**Source document**.
◆ ◆ ◆ ◆
I'm thinking Arduino Yun, and a laser/LED proximity sensor that will detect the black square seen on the perimeter of the spinning meter disk, and transmit that data via my wifi network to my computer in the house, or to a web server so I can see my power usage live. Then I can graph the data for trending, as well as for verifying energy-efficiency home improvements or teenager-training(hey! shut off the lights! Maximize efficiently loading laundry! No, you don't need the heater running with the door open!)

I have an obsolete device that was leftover from about 10 years ago when home energy-monitoring devices were a fad, this one hooked up inside the electrical panel inside the house, having two clip-on CT's (current transformers) and a voltage input. Kind of like a Kill-A-Watt but whole-house measurement. Unfortunately, this device had a nice little LCD display that connected via some form of wireless (433mHz?) . I don't have the display, though. Bummer about GoodWill shopping sometimes!

As an electrician for a power company, I do have a number of really nice test instsruments I can use during my break times at my work, and I have had some training in power metering and measurement etc., so I'm definitely not clueless about how to measure such things, but I'm a newbie to Arduino, and getting kind of tired of trudging up the little hill behind the house on every 15th of the month to read the meter and log it into the PUD website. As a rural customer, we are expected to read our own meters and report numbers to them so they can bill us.

I need to start learning how to actually program in Arduino! I downloaded the software, have a couple Arduinos, and also downloaded Scratch, which is a sort of block-diagram visual programming language that apparently is a type of front end GUI for Arduino. So far, I have only done a couple simple shetches such as making the LED blink (Hello World?). In a previous age, I installed a lot of industrial PLC's, and programmed a few and troubleshot a lot, but that was the old ladder logic, so this should be a fun learning experience!

Doing some research online, I am told that a simple laser pointer can be pointed at a regular LED, causing the LED to generate a small voltage. This would create a pulse, or rather, an inverted pulse each time the meter disk makes a rotation. My power meter has a shiny aluminum-colored disk about 4 or 5 inches or so in diameter, with a black square about 1/2 inch by 1/2 inch in size. I plan to aim the laser at a slight angle at the black square, and the laser light will be reflected off the shiny part of the disk, but not reflect nearly as much off the black square.
◆ ◆ ◆ ◆
**Listed entries**.
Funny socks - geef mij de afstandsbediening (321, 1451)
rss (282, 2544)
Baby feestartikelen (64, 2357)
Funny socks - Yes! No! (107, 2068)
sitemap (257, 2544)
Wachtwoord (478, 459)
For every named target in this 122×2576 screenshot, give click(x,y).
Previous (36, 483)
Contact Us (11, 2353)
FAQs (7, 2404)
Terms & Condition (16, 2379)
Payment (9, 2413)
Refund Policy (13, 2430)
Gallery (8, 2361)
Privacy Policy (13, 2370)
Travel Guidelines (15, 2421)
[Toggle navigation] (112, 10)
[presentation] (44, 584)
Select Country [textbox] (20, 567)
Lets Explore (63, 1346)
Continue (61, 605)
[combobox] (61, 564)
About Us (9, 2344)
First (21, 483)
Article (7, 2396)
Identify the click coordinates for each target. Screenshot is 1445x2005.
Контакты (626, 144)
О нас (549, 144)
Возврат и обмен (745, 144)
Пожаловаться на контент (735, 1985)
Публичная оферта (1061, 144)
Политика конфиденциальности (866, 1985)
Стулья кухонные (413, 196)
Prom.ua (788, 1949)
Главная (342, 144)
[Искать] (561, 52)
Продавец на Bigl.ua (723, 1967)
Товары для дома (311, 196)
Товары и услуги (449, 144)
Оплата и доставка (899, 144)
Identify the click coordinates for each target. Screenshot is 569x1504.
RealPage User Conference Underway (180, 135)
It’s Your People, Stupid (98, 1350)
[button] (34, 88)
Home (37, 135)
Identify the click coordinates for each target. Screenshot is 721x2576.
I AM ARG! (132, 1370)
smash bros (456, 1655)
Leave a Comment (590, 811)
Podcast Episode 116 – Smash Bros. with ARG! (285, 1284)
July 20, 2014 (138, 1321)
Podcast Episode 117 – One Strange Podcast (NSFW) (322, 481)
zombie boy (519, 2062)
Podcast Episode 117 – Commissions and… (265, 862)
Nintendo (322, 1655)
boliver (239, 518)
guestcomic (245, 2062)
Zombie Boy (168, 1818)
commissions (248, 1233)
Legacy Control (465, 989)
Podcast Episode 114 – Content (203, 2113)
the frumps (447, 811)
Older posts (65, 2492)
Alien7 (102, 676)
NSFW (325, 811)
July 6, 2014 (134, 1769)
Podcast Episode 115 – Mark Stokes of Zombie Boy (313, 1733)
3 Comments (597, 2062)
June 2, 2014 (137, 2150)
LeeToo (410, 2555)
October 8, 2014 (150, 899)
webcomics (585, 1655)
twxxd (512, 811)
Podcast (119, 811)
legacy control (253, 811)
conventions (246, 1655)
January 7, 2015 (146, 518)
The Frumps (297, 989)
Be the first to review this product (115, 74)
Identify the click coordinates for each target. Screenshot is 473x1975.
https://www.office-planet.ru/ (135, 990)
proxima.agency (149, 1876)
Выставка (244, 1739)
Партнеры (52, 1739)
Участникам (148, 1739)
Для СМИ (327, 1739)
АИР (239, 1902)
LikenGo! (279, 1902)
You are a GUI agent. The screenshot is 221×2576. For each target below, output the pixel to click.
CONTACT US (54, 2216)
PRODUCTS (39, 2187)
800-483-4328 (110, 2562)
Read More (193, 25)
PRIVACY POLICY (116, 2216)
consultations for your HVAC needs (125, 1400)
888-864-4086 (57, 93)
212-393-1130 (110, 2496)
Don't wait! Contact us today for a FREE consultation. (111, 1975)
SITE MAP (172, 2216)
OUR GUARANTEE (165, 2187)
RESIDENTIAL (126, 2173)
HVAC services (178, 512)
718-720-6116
◆ ◆ ◆ ◆
**Work instructions**.
1 > Decide whether each statement agrees with the meter-reading post, answering yes or no and quoting the words of the post that settle it: (a) the black square on the meter disk measures about 1/2 inch by 1/2 inch; (b) the writer still has the LCD display that came with the old energy-monitoring device; (c) the writer reads the meter on the 15th of each month.
2 > According to the meter-reading post, what job does the writer hold?

**Exercise answers**.
1 >
(a) Yes: "a black square about 1/2 inch by 1/2 inch in size"
(b) No: "I don't have the display, though."
(c) Yes: "every 15th of the month to read the meter"

2 > The writer is an electrician for a power company.